Но вот мы добрались и до завершающего акта, теперь можно и посмеяться; так часто возникает смех в театре там, где автор добивался лишь спокойного пафоса, правдивости, но либо не сумел этого добиться, либо был неверно понят. Давайте посмеемся и мы: оглянувшись назад, мы увидели бы долговязого дрожащего мальчишку, который, едва успев очистить свою простую душу переходом через мост и ледяной ванной, вдруг подходит к комоду и вытаскивает из тайника в глубине одного из ящиков некое странное сооружение, состоящее из веревки с привязанными к ней болтами, двумя тяжелыми дверными ключами, дверной ручкой и обломком конька. Быстрым привычным движением он обвязывается веревкой так, чтобы все эти неприятные металлические предметы оказались сзади. Таким образом, стоит ему повернуться на спину, то есть принять положение, наиболее способствующее снам, и он тотчас проснется. И вот он укладывается на бок, свернувшись калачиком под залатанной простыней. Задута свеча. Он совсем уподобился отшельнику: на его тощей шее болтаются четки, четыре настоящие чудесные медальки — одну благословил сам господь, — а потом еще коричневая и голубая ладанки; если бы существовали розовые и сиреневые, он бы их тоже носил. Словом, он сделал все, что мог. И успокоенный этой мыслью, он призывает младшего брата смерти — сон; однако, прежде чем заснуть, он успевает высказать последнее пожелание:
— О великий боже… прошу тебя, помоги мне получить стипендию Маршалла.
Глава 5
В каникулы утро наступает рано и радостно. В понедельник, еще прежде чем белесое небо окрасилось румянцем, я тихо выскользнул из дома и стал поджидать на ливенфордском перекрестке Тома Дрина, который обещал подвезти меня в Ласс, — это ведь по пути к Лоху, а он ехал туда с товарами.

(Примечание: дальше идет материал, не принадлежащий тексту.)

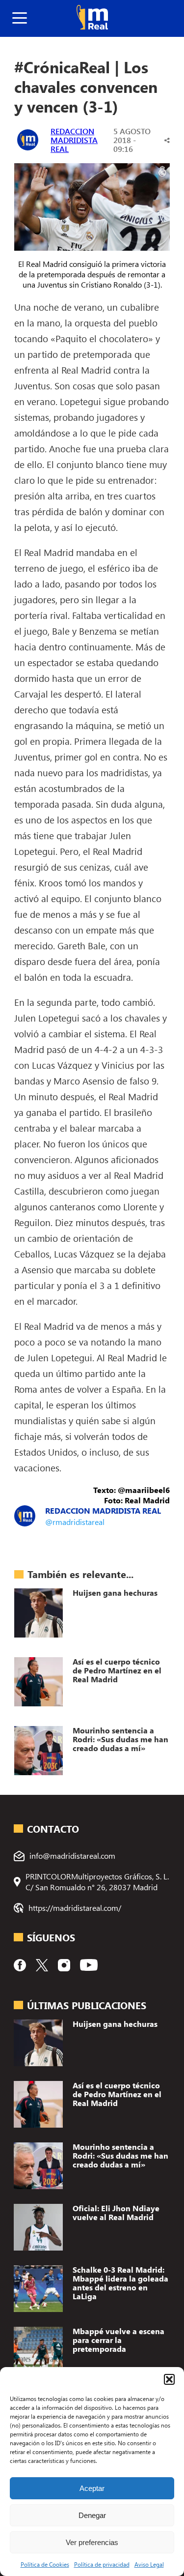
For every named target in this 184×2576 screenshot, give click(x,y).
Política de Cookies (45, 2564)
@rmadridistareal (75, 1522)
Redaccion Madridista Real (74, 140)
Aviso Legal (149, 2564)
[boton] (19, 18)
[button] (169, 2379)
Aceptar (92, 2488)
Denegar (92, 2515)
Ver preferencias (92, 2542)
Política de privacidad (102, 2564)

Том запоздал и был в плохом настроении. Он не должен был сегодня работать — ведь даже меня освободили от обязанности развозить пирожки, — но у Блейра на складе кончились все запасы. Я взобрался на плоскую телегу, где навалом лежали мешки с мукой, и мы тронулись в путь под равномерное цоканье лошадиных копыт.
На пустынных мощеных улицах еще чувствовалась свежесть утра. Женщина, вышедшая взять кувшин с молоком, оставленный молочником у двери, мужчина в одной рубашке, открывающий ставню верхнего окна, девушка, сонно выбивающая коврик у полуоткрытой двери, — все создавало впечатление, будто мы пустились в праздничное далекое путешествие. Я ехал на рыбную ловлю с Гэвином — последнее развлечение, которое я решил себе позволить, перед тем как засесть за книги и заняться зубрежкой во имя стипендии Маршалла.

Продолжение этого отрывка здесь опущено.